__Data for the task__.
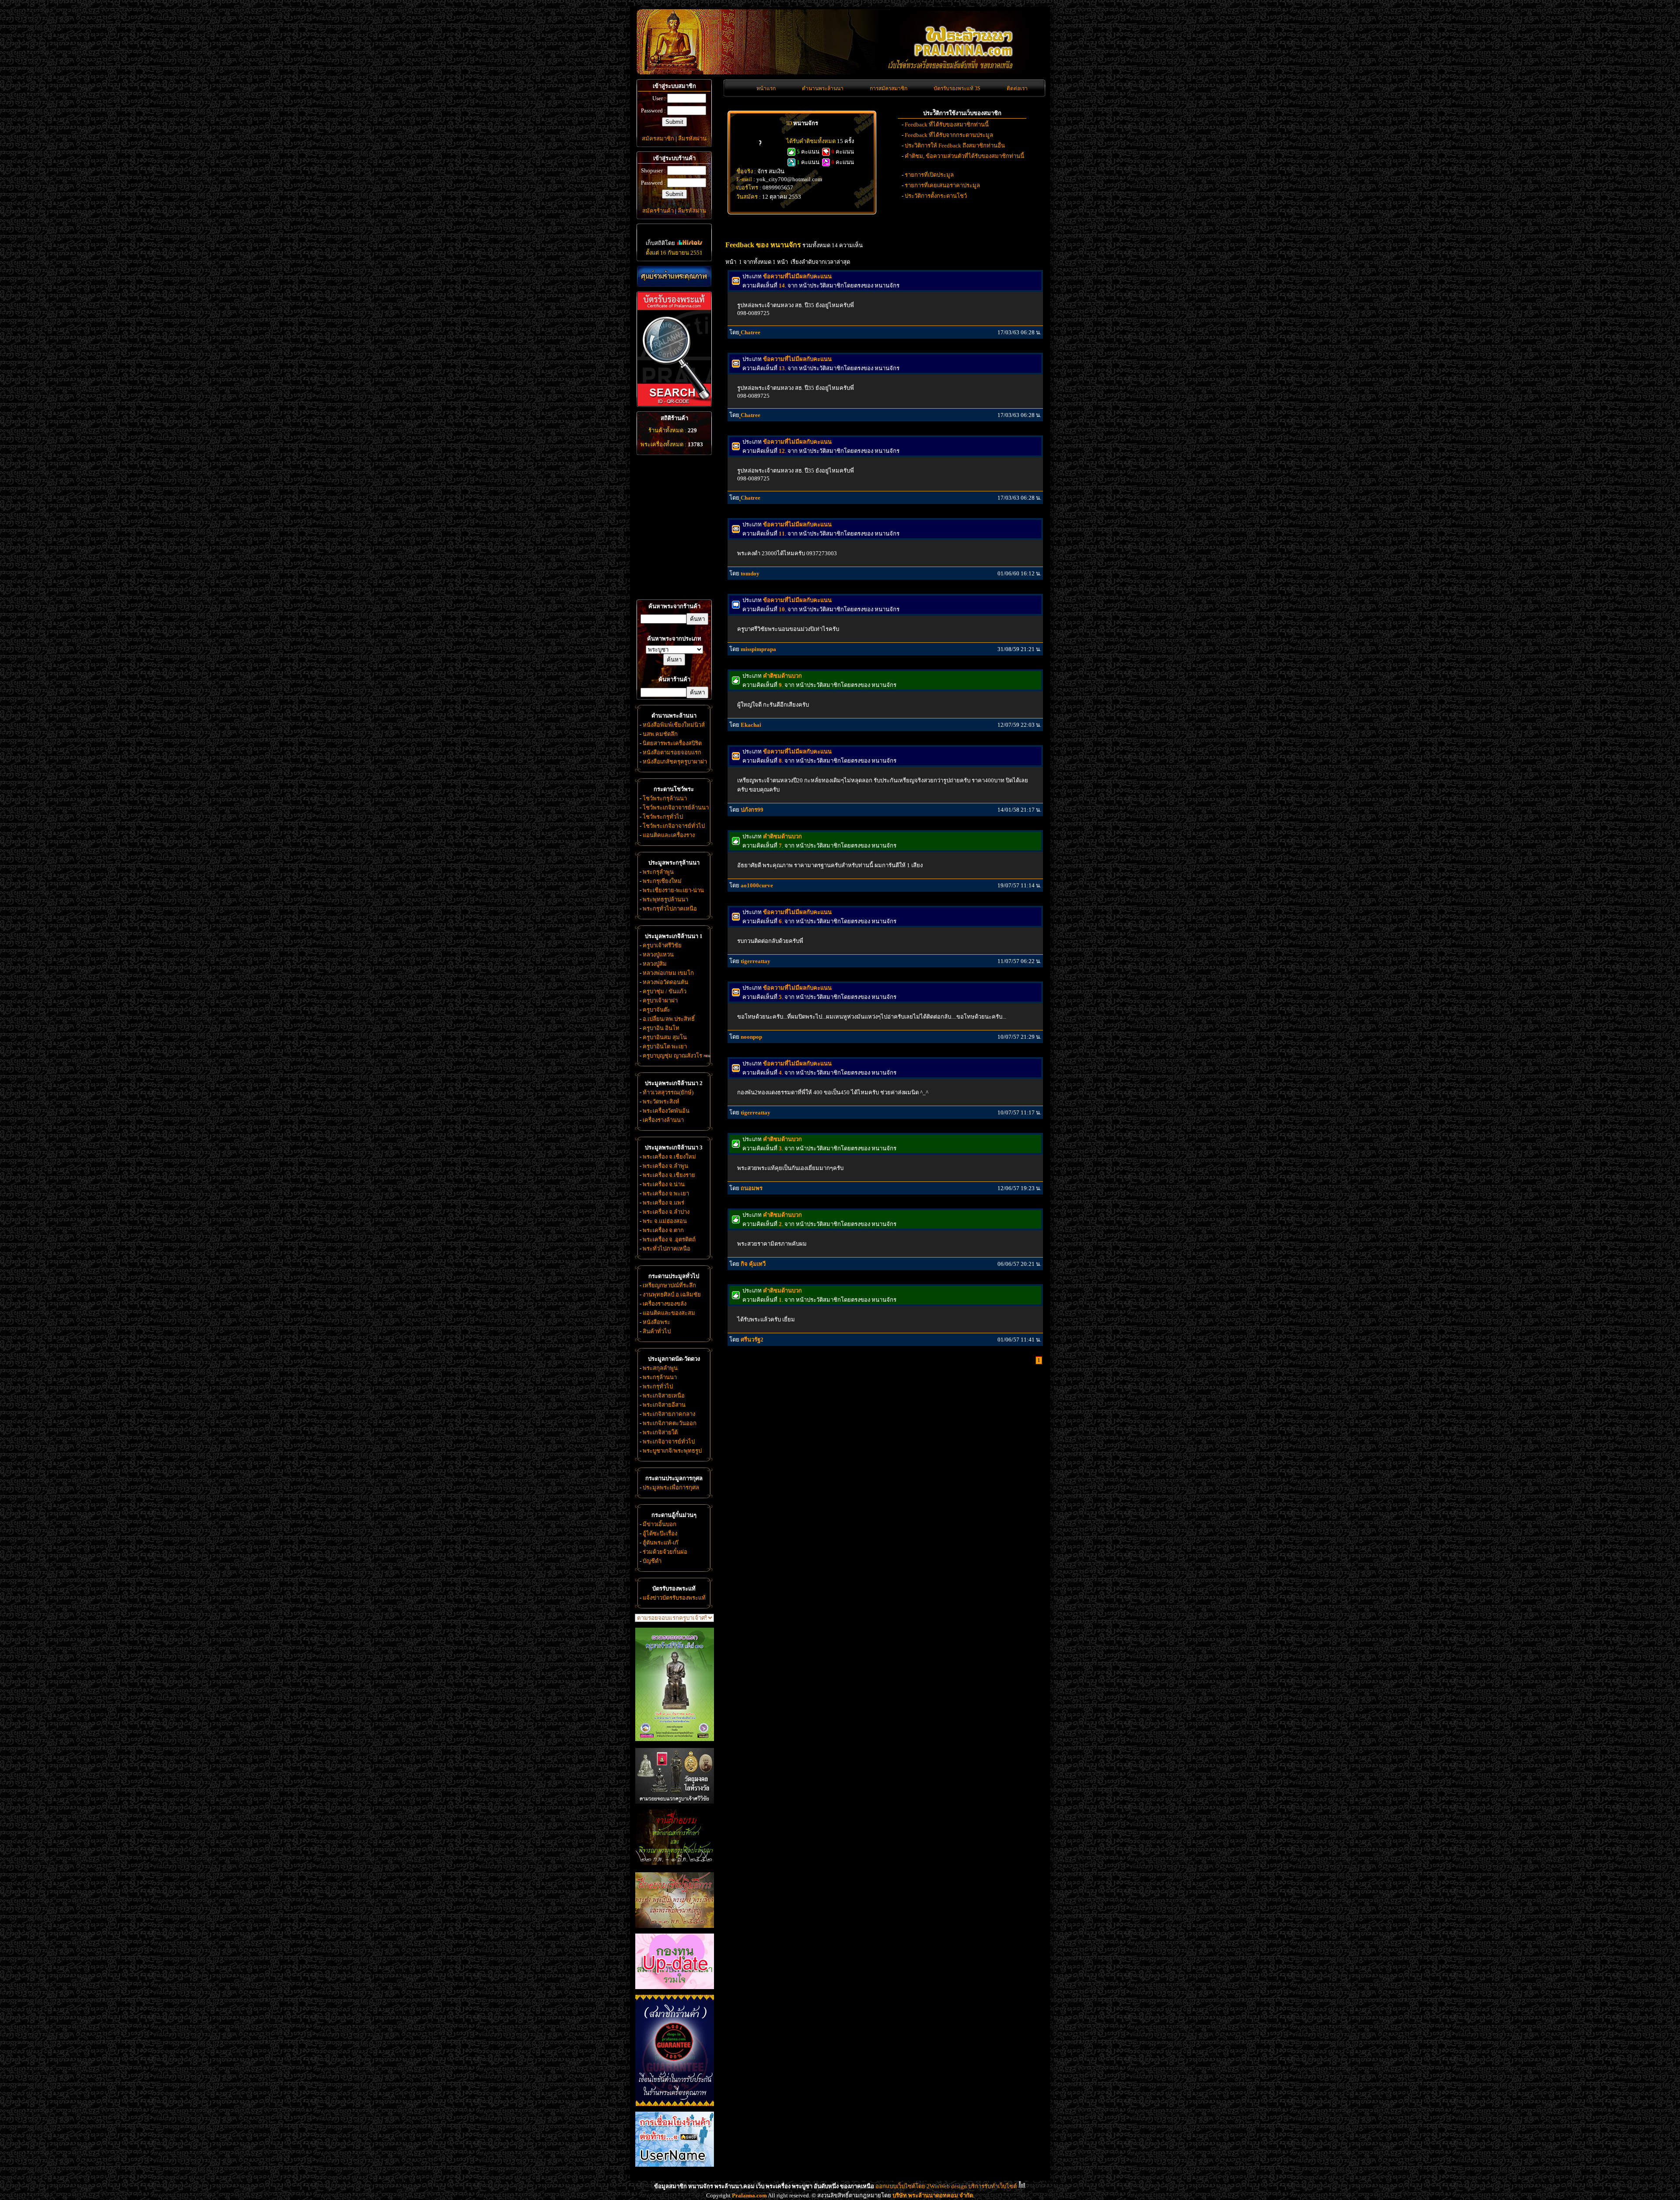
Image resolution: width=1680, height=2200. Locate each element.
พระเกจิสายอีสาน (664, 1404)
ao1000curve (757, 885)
--
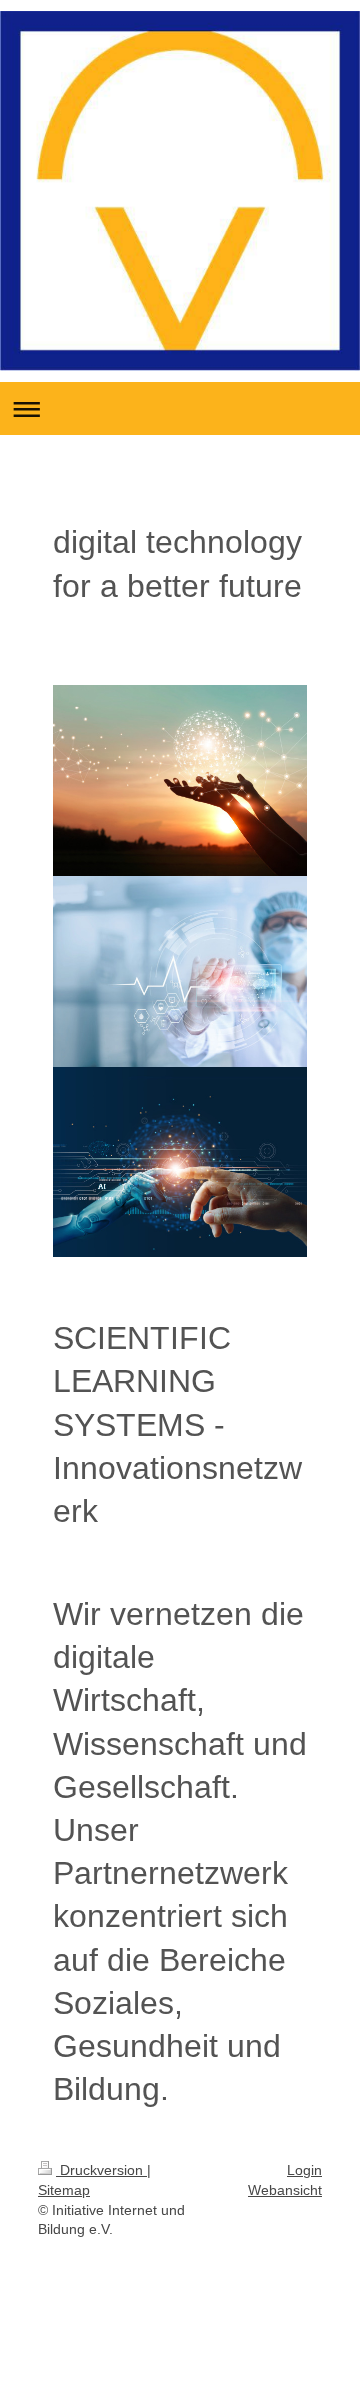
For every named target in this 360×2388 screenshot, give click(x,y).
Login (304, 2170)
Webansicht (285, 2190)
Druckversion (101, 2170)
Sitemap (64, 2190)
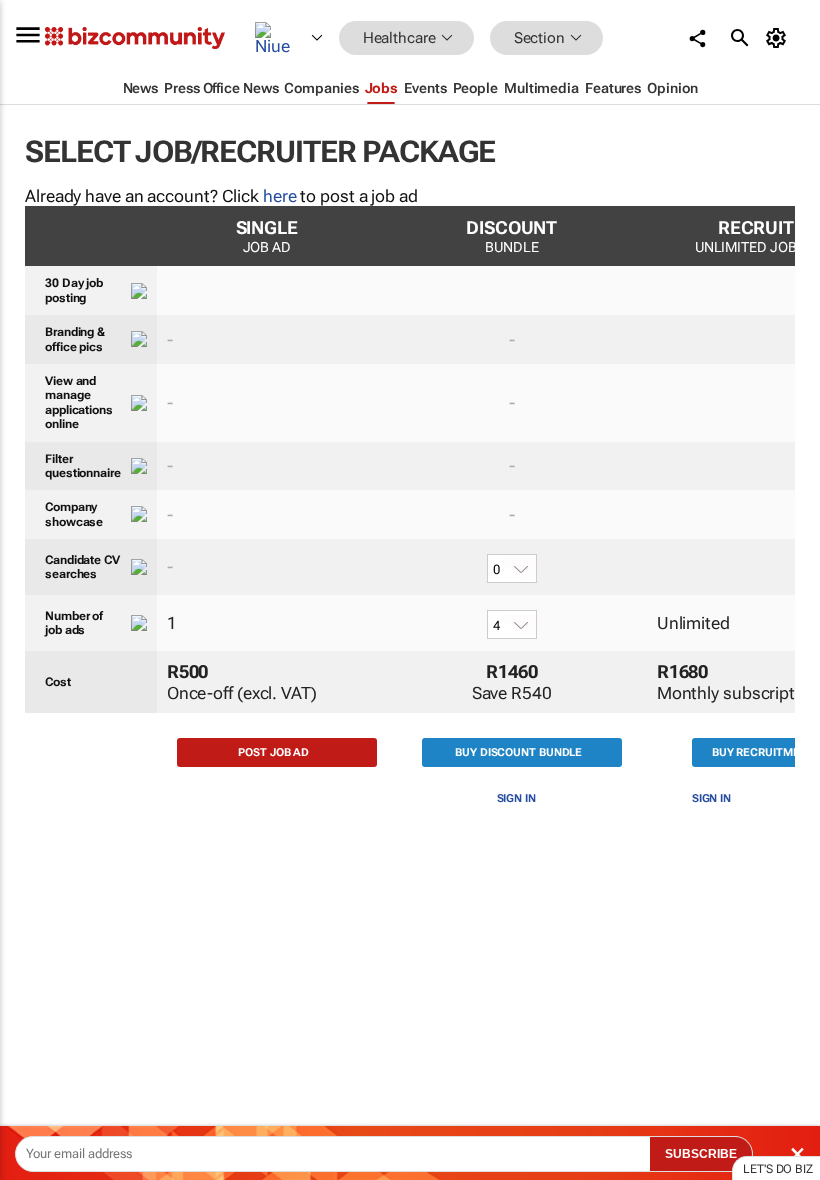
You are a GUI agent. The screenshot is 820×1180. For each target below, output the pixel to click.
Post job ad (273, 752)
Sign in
---
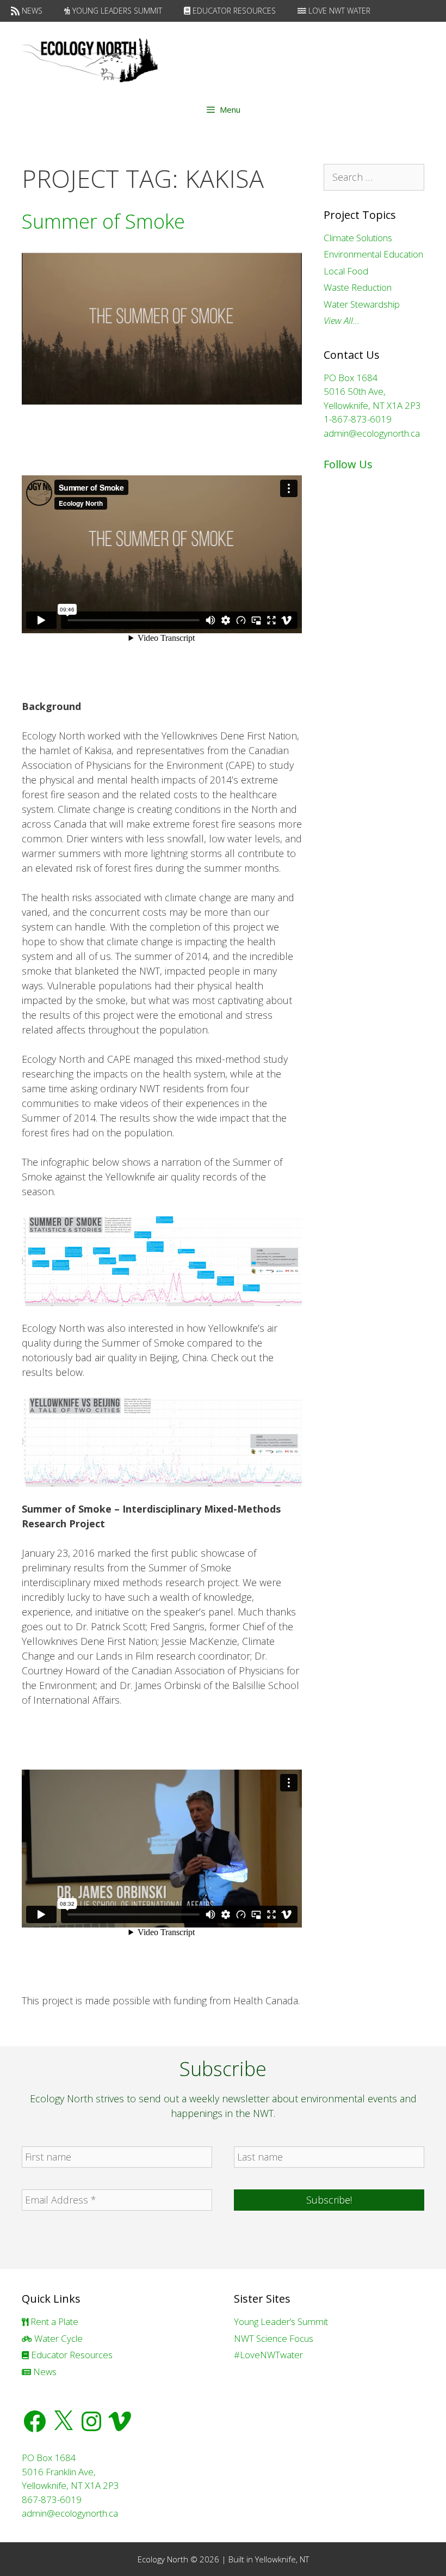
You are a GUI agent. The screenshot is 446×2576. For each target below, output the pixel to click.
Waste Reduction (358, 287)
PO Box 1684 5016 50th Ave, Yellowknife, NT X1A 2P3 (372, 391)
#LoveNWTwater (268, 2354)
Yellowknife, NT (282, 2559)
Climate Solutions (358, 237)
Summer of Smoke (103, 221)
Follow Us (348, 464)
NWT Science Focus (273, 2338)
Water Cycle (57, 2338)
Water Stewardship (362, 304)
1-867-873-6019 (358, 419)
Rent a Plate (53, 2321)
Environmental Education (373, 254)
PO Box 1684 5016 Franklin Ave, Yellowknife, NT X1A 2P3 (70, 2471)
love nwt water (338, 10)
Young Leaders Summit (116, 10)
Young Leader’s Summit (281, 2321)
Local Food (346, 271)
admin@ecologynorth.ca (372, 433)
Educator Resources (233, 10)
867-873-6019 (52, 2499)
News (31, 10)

__Task brief__. Return every line of the records in which the word "each" is found.

__Output of the exercise__.
Image resolution: width=1680, height=2200. Locate each element.
You are a GUI agent. The screenshot is 820×1180. For each target below, output the pixel to click.
You are a GUI agent. The screenshot is 446×2576. For each target below, output the pixel to click.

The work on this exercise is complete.